WORK TO DO
a: In the article about the proposed closure of the road to Yucca House National Monument, reproduce word for word the part that opens with the words containing "Mesa Verde park" and closes with "1,000 each year.".
b: Extend the article about the proposed closure of the road to Yucca House National Monument, starting after its last sentence.

DOCUMENT SECTION
Off the beaten path Montezuma County is considering closing the only access to little-known Yucca House National Monument

Print this article

The only motorized public access to Yucca House National Monument, a sprawling Ancestral Puebloan ruins group south of Cortez managed by Mesa Verde National Park, is being considered for closure by the Montezuma County Commission.

Yucca House, near the base of the Sleeping Ute Mountain, was declared a national monument by President Woodrow Wilson in 1919. Its original 10-acre size more than tripled when rancher Hallie Ismay donated another 24 acres to the Park Service in the 1990s. The monument is located at the end of County Road 20.5, which runs through what was at that time the Ismay ranch, purchased by Cortez businessman Joe Keesee in 2002 following her death.

According to the Park Service visitors’ guide, Ismay’s donation was “to provide an alternative route to (the monument) and protect several nearby sites.” She was the unofficial steward of the monument for more than six decades.

Mesa Verde park rangers annually conduct three or four tours there with between 10 and 20 people each, according to Superintendent Cliff Spencer, who estimated total visitation at fewer than 1,000 each year.

But now the ranch’s owner, Box Bar Ranch LLC, which lists Keesee as its agent, has petitioned the commission to close the portion of the road that transverses the property. A public hearing on the pending closure is set for Monday, Sept. 8.

Parking for visitors to the ruins is very close to the main ranch house and outbuildings, explained Planning Director LeeAnn Milligan to the county commissioners Aug. 4, during a review of the application, and there has been some damage to crops and equipment, possibly by visitors. The owner has requested Road 20.5 be vacated on the portion that runs from Road B to its terminus. That part of the road is located entirely on Box Bar property but is still part of the county’s road system – i.e., a public right-of-way.

Milligan said even though that part of 20.5 is signed as a maintained road (indicated by a green county road sign), it hasn’t actually been maintained by the county for several years.

However, abandoning the road would, at least for the time being, cut off motorized access to Yucca House.

Spencer told the Free Press that the Park Service plans to oppose the road’s immediate closure until plans for an alternate route are finalized, a process that involves the acquisition of an adjacent property from a willing seller, which could take another year or two. He pointed out that access to the monument is granted in the deed for the Ismay ranch property through an easement.

DATA SHOWN
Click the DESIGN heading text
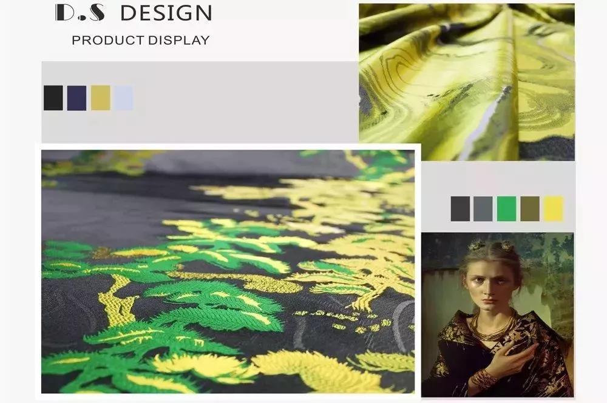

RESPONSES
a:
Mesa Verde park rangers annually conduct three or four tours there with between 10 and 20 people each, according to Superintendent Cliff Spencer, who estimated total visitation at fewer than 1,000 each year.

b:
“The easement is an encumbrance on the deed when it was purchased, so (the buyers) were aware of the easement. They were aware that the monument is there and that it is visited,” he said, “and that the previous owner, Hallie Ismay, and before her, Henry Van Kleeck, who did the original donation of the original 10 acres of the monument, knew what they were doing – knew the visitation was there.”

One of the owner’s concerns is that present parking for monument visitors is only a short distance from the ranch house, which limits the residents’ privacy, as Commissioner Keenan Ertel had noted while reviewing the closure application last month.

“I don’t think it’s fair to have your front yard used for a parking lot,” he said.

But Spencer pointed out that the monument was established well before those structures were built.

“The road actually was there before the house,” he explained. “The earliest identification of the road that we’ve found from county maps goes back to 1936 and the residence wasn’t built till 1952.

“We know that from talking to Hallie Ismay before she passed away,” he said, “so the road pre-dates the residence and they built the residence with full knowledge that the road was right out their door.

“I’m sure they built it for the convenience of the location.”

Visitors are strongly encouraged to respect the private property rights of the adjacent landowners, he stressed to the commission during their preliminary review last month. Keesee had told the Free Press in 2005 that – despite “No Trespassing” signs and closed gates on the road – visitors were welcome to explore the ruins, so long as they closed gates behind them and stayed on the road to the parking lot. He said the signs were intended to warn people off his property.

However, Keesee also said at that time the park service needed to develop another old easement and build a road of its own.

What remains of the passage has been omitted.